> [Written request]
Copy each of the following records word for word, with no changes.

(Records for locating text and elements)
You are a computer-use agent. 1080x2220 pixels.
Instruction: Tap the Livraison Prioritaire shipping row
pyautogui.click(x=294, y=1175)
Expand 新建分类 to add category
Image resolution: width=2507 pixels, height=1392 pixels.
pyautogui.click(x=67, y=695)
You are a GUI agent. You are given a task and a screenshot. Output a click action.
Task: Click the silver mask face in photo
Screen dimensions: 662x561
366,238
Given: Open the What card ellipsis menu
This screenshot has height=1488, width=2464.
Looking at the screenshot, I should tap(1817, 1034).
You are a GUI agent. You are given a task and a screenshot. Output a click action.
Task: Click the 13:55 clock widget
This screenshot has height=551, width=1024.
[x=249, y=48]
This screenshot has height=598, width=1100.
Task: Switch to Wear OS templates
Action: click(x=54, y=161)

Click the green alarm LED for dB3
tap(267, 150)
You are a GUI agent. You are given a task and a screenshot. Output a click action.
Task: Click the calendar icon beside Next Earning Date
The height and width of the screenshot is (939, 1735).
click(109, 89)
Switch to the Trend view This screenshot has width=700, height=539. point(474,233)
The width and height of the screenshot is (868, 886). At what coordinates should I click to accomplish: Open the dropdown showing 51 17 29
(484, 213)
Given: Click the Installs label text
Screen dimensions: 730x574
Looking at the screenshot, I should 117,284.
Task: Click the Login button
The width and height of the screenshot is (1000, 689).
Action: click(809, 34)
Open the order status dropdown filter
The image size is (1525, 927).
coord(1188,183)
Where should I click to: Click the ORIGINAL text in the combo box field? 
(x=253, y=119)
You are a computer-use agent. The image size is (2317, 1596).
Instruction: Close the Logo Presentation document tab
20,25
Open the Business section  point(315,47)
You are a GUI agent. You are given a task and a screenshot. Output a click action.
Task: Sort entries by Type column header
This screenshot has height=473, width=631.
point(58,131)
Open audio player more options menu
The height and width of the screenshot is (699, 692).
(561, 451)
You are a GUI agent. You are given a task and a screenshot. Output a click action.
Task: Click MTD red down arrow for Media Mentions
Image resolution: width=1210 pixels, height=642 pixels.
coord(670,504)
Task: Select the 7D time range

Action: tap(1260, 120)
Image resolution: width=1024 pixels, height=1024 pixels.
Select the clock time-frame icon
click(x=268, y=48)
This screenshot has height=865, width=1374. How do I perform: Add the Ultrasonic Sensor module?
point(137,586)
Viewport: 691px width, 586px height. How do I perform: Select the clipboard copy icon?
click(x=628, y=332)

> [Expected answer]
You are a computer-use agent. 1080x2220 pixels.
Instruction: Tap the Livraison Prioritaire shipping row
pyautogui.click(x=294, y=1175)
Expand 新建分类 to add category
Image resolution: width=2507 pixels, height=1392 pixels.
pyautogui.click(x=67, y=695)
You are a GUI agent. You are given a task and a screenshot. Output a click action.
Task: Click the silver mask face in photo
Screen dimensions: 662x561
366,238
Given: Open the What card ellipsis menu
This screenshot has height=1488, width=2464.
Looking at the screenshot, I should tap(1817, 1034).
You are a GUI agent. You are given a task and a screenshot. Output a click action.
Task: Click the 13:55 clock widget
This screenshot has height=551, width=1024.
[x=249, y=48]
This screenshot has height=598, width=1100.
Task: Switch to Wear OS templates
Action: click(x=54, y=161)

Click the green alarm LED for dB3
tap(267, 150)
You are a GUI agent. You are given a task and a screenshot. Output a click action.
Task: Click the calendar icon beside Next Earning Date
The height and width of the screenshot is (939, 1735).
click(109, 89)
Switch to the Trend view This screenshot has width=700, height=539. point(474,233)
The width and height of the screenshot is (868, 886). At what coordinates should I click to accomplish: Open the dropdown showing 51 17 29
(484, 213)
Given: Click the Installs label text
Screen dimensions: 730x574
Looking at the screenshot, I should 117,284.
Task: Click the Login button
The width and height of the screenshot is (1000, 689).
Action: click(809, 34)
Open the order status dropdown filter
The image size is (1525, 927).
coord(1188,183)
Where should I click to: Click the ORIGINAL text in the combo box field? 
(x=253, y=119)
You are a computer-use agent. The image size is (2317, 1596).
Instruction: Close the Logo Presentation document tab
20,25
Open the Business section  point(315,47)
You are a GUI agent. You are given a task and a screenshot. Output a click action.
Task: Sort entries by Type column header
This screenshot has height=473, width=631.
point(58,131)
Open audio player more options menu
The height and width of the screenshot is (699, 692).
(561, 451)
You are a GUI agent. You are given a task and a screenshot. Output a click action.
Task: Click MTD red down arrow for Media Mentions
Image resolution: width=1210 pixels, height=642 pixels.
coord(670,504)
Task: Select the 7D time range

Action: tap(1260, 120)
Image resolution: width=1024 pixels, height=1024 pixels.
Select the clock time-frame icon
click(x=268, y=48)
This screenshot has height=865, width=1374. How do I perform: Add the Ultrasonic Sensor module?
point(137,586)
Viewport: 691px width, 586px height. How do I perform: Select the clipboard copy icon?
click(x=628, y=332)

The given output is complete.